Money & Banking

Extending Sarfaesi Act to NBFCs credit positive, says ICRA

Our Bureau Mumbai | Updated on January 16, 2018 Published on September 02, 2016

The Act is now applicable to NBFCs having assets of more than ₹500 crore according to their last audited balance sheet

The extension of the provisions of the Securitisation and Reconstruction of Financial Assets and Enforcement of Security Interest (Sarfaesi) Act 2002 to non-banking financial companies (NBFCs) is credit positive for retail-focussed NBFCs, especially those which extend mortgage-backed loans, according to credit rating agency ICRA.

Following a notification by the Finance Ministry, the Act is now applicable to NBFCs having assets of more than ₹500 crore according to their last audited balance sheet.
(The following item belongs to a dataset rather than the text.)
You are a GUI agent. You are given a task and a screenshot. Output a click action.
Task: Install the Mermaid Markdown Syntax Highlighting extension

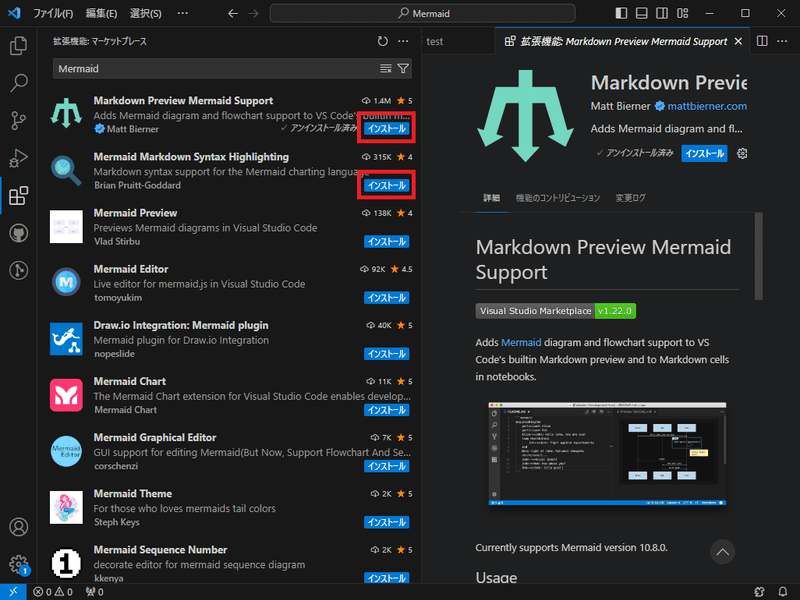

The provisions for the enforcement of security interest are applicable to loans of ₹1 crore and above.

ICRA said loans higher than ₹1 crore are most likely to be loans against mortgage of property

The government notification included a list of 196 NBFCs to which the Act would be applicable.

According to the credit rating agency, as on March 31, 2016, about 19 per cent of the total retail NBFC credit of ₹5-lakh crore was extended as loan against property (17 per cent) and housing loans (2 per cent).

The retail LAP (loan against property) and SME (small and medium enterprise) credit (property backed and non-property backed) by NBFCs together stood at about ₹1.20-lakh crore as on March 31, it added.

Non-property backed loans are either secured by plant/machinery or could be unsecured, and are quite modest in the overall SME credit.

Referring to some concerns it has regarding over-leveraging of borrowers and weakening in underwriting standards in the LAP and SME credit segment owing to high competitive pressures with the presence of several players, ICRA said Sarfaesi is expected to result in some moderation in delinquencies.